### Goal of the exercise
Copy out the data below, starting at the line containing "ОЛЬГА ЛЕПСЬКА ЗІЙШЛА" and ending at the line containing "Made by Uken.in.ua 2021 - 2023 (606, 2518)", both included, with no changes to any line.

** START **

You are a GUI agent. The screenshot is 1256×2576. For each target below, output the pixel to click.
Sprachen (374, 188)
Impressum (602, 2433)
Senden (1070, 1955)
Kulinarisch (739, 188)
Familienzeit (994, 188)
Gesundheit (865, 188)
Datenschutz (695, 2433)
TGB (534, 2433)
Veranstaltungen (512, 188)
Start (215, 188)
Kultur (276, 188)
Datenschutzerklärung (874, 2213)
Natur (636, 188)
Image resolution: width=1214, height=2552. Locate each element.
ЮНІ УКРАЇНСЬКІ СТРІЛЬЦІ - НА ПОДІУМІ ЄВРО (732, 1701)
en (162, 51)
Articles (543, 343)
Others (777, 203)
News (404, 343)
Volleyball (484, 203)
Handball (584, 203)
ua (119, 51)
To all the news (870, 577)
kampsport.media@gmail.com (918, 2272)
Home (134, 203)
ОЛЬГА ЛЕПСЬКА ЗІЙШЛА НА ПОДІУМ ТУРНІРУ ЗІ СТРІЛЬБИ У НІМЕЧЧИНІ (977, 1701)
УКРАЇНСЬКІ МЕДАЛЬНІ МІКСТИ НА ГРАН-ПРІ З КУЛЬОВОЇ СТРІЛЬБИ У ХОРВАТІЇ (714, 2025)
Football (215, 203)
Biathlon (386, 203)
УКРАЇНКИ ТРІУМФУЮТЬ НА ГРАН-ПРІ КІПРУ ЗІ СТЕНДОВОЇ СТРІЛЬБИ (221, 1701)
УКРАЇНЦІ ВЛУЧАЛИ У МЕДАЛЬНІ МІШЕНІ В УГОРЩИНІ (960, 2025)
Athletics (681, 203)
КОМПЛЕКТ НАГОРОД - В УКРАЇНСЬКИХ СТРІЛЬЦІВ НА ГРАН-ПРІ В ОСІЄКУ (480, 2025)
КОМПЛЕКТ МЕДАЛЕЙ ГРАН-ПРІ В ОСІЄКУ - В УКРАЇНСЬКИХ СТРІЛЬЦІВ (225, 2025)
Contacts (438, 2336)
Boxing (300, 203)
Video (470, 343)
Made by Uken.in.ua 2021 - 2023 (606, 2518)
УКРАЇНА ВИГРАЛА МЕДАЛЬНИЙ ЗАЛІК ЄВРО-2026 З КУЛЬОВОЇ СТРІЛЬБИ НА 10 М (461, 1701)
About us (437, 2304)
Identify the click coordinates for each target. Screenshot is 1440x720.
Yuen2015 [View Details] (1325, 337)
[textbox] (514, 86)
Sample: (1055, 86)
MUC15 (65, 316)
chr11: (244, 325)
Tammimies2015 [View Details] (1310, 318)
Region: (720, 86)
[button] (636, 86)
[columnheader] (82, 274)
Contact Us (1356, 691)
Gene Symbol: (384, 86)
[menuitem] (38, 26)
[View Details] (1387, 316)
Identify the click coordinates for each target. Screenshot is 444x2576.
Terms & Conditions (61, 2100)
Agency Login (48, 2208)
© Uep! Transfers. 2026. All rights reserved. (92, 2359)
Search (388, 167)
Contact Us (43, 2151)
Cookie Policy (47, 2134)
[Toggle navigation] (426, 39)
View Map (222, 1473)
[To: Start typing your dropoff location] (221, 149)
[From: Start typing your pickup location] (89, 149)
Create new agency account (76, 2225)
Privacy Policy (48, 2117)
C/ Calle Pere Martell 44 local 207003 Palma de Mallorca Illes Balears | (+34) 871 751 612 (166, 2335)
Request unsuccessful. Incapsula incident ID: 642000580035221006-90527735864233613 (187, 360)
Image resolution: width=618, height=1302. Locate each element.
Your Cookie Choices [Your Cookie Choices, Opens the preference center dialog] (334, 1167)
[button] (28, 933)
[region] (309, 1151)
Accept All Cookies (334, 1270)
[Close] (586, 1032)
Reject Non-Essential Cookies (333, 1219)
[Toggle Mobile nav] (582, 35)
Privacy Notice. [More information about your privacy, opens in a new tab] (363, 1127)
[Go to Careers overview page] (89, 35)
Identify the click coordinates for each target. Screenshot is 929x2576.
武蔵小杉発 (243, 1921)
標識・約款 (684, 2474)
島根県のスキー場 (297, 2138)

** END **

### Solution to this exercise
ОЛЬГА ЛЕПСЬКА ЗІЙШЛА НА ПОДІУМ ТУРНІРУ ЗІ СТРІЛЬБИ У НІМЕЧЧИНІ (977, 1701)
УКРАЇНСЬКІ МЕДАЛЬНІ МІКСТИ НА ГРАН-ПРІ З КУЛЬОВОЇ СТРІЛЬБИ У ХОРВАТІЇ (714, 2025)
Football (215, 203)
Biathlon (386, 203)
УКРАЇНКИ ТРІУМФУЮТЬ НА ГРАН-ПРІ КІПРУ ЗІ СТЕНДОВОЇ СТРІЛЬБИ (221, 1701)
УКРАЇНЦІ ВЛУЧАЛИ У МЕДАЛЬНІ МІШЕНІ В УГОРЩИНІ (960, 2025)
Athletics (681, 203)
КОМПЛЕКТ НАГОРОД - В УКРАЇНСЬКИХ СТРІЛЬЦІВ НА ГРАН-ПРІ В ОСІЄКУ (480, 2025)
КОМПЛЕКТ МЕДАЛЕЙ ГРАН-ПРІ В ОСІЄКУ - В УКРАЇНСЬКИХ СТРІЛЬЦІВ (225, 2025)
Contacts (438, 2336)
Boxing (300, 203)
Video (470, 343)
Made by Uken.in.ua 2021 - 2023 (606, 2518)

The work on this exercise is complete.